#### [EXCERPTED PASSAGE]

The Passion of Anna is one of Bergman's most beautiful films (it is his second in color), all tawny, wintry grays and browns, deep blacks, and dark greens, highlighted occasionally by splashes of red, sometimes blood. It is also, on the surface, one of his most lucid, if a film that tries to dramatize spiritual exhaustion can be ever said to be really lucid. However, like all of Bergman's recent films, it does seem designed more for the indefatigable Bergman cryptologists (of which I am not one) than for interested, but uncommitted filmgoers.
For example, I am curious about, but am unable to speculate on, the reasons Bergman persists in using the same names for his female characters who are not the same. The names of Eva and Anna turn up in Shame and The Silence, and the names of all his leading female characters in The Silence, Persona, Hour of the Wolf, Shame, and The Passion of Anna begin with an A or an E, which are the letters tagged on to the name of the von Sydow character in The Passion of Anna.
Does this mean something? I think not, but it is there. I also have the feeling that Bergman, who has a marvelous way of setting his scene and introducing his characters, especially the peripheral ones, becomes, in his role of film creator, rather like one of his own heroes. The director circles in closer and closer to the heart of the film, finally to find a void, or a secret so private that we can only guess its meaning.

#### [GIVEN RECORDS]
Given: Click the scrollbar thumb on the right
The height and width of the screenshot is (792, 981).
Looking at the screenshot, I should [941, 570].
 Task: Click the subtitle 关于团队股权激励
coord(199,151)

---

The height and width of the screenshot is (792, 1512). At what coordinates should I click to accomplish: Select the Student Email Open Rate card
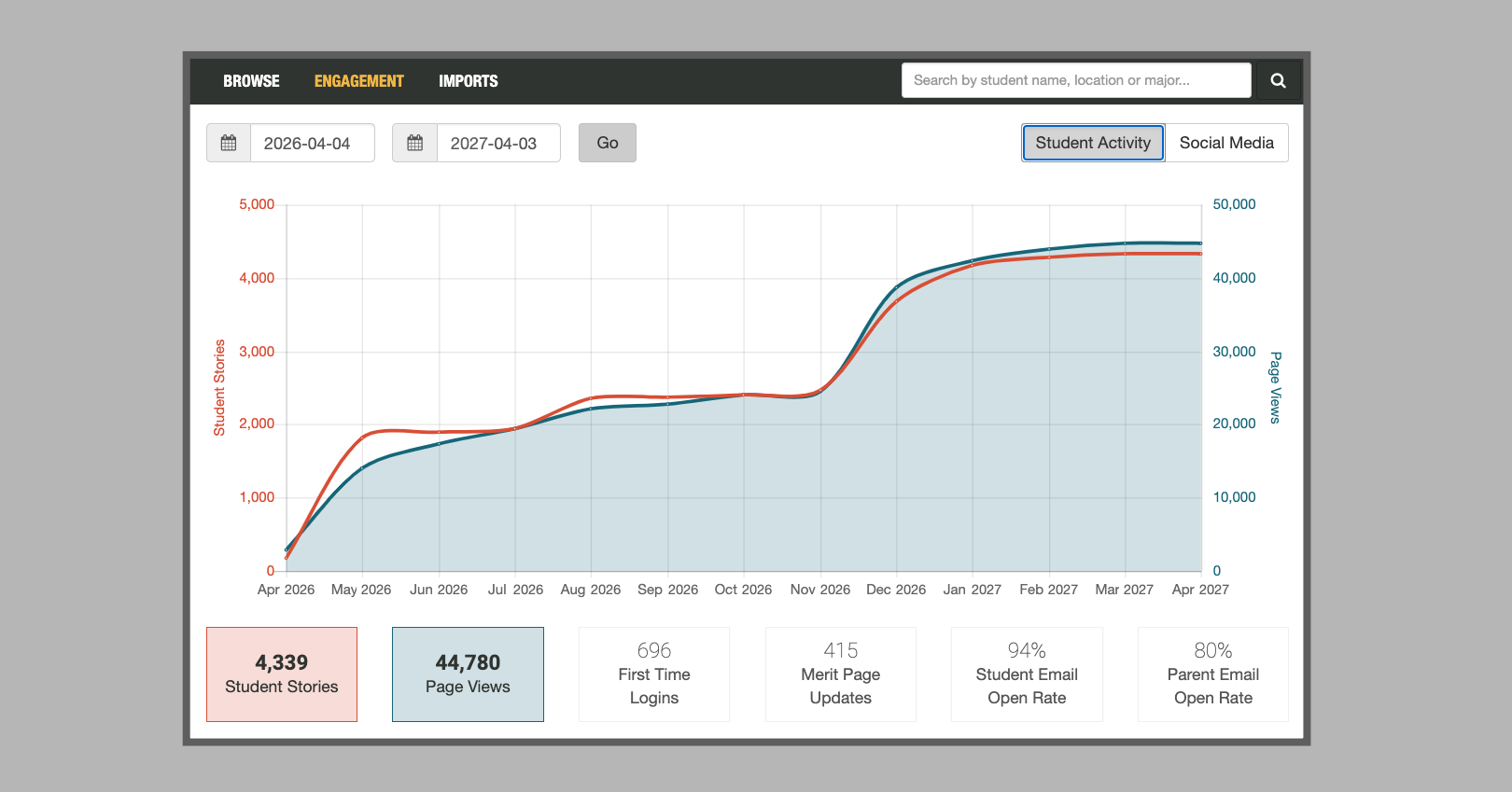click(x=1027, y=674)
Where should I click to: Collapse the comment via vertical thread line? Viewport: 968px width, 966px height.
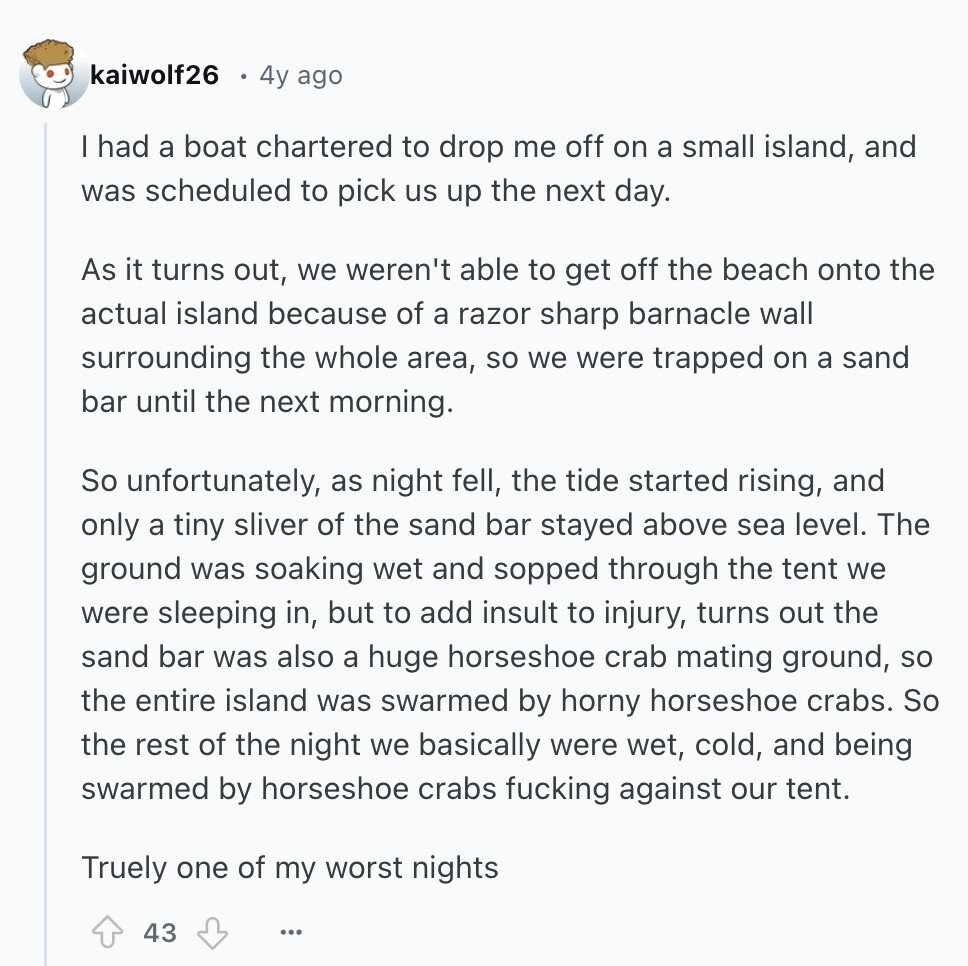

...

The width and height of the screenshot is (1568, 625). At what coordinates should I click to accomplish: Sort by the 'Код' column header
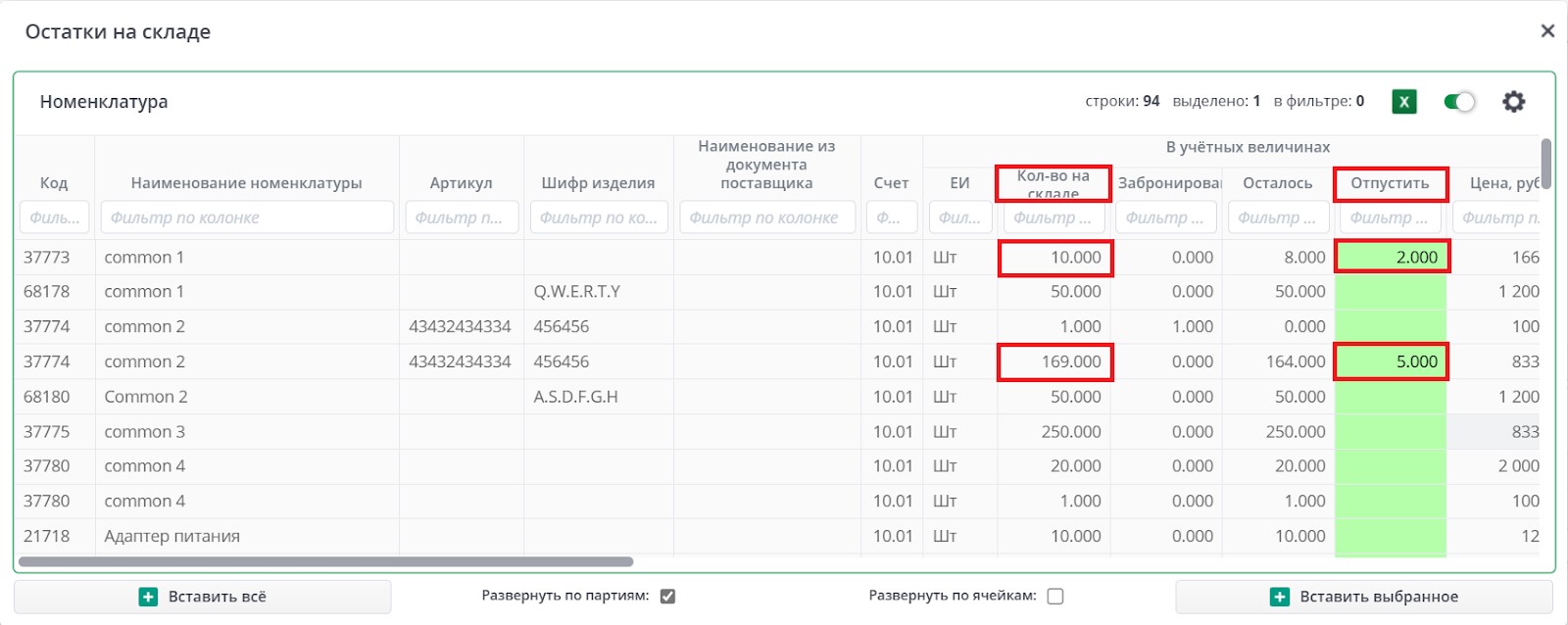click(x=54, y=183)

#### [TASK REQUIREMENTS]
Please continue the review of Bergman's The Passion of Anna, picking up right after its last sentence.

#### [EXPECTED ANSWER]
Getting to the heart of it, however, can be stimulating, and involves its own kind of mounting suspense as one grasps at casual remarks for clues. Elis, the architect, is an amateur photographer, fascinated by faces. When he shows his work to Andreas, he says, with resignation: "I don't imagine that I reach into the soul with these photographs. [They can show] only an interplay of forces."
Of the four principal characters, Andreas is the one on screen the most, and the one least known. He has been in prison (for forgery, striking a policeman) and he has been married, but all we know of the marriage (via a flashback) is that his wife has accused him of having "cancer of the have tumors all over you." He does, however, talk at length about things like "the freedom to be humiliated."
It is somewhat ironic that Bergman, the great humanist, insists that his heroes suffer so profoundly from abstract malaises that they seem positively superhuman.
There is no confusion in The Passion of Anna between reality and fantasy - it is all fantasy. That, at least, is the effect of a device by which, at four points in the film, he steps back and asks each of his principal actors about his conception of the role he is playing. The result is not so much enlightenment as it is an expression of Bergman's appreciation to his stars, particularly von Sydow, Miss Ullmann, and Miss Andersson, who have contributed so much to so many of his films.
They are all superb here, and Bergman gives each of them extraordinary moments of cinematic truth, monologues of sustained richness and drama that are the hallmarks of Bergman's best work, when the camera, without moving, records the birth of a character largely through facial expression and dialogue.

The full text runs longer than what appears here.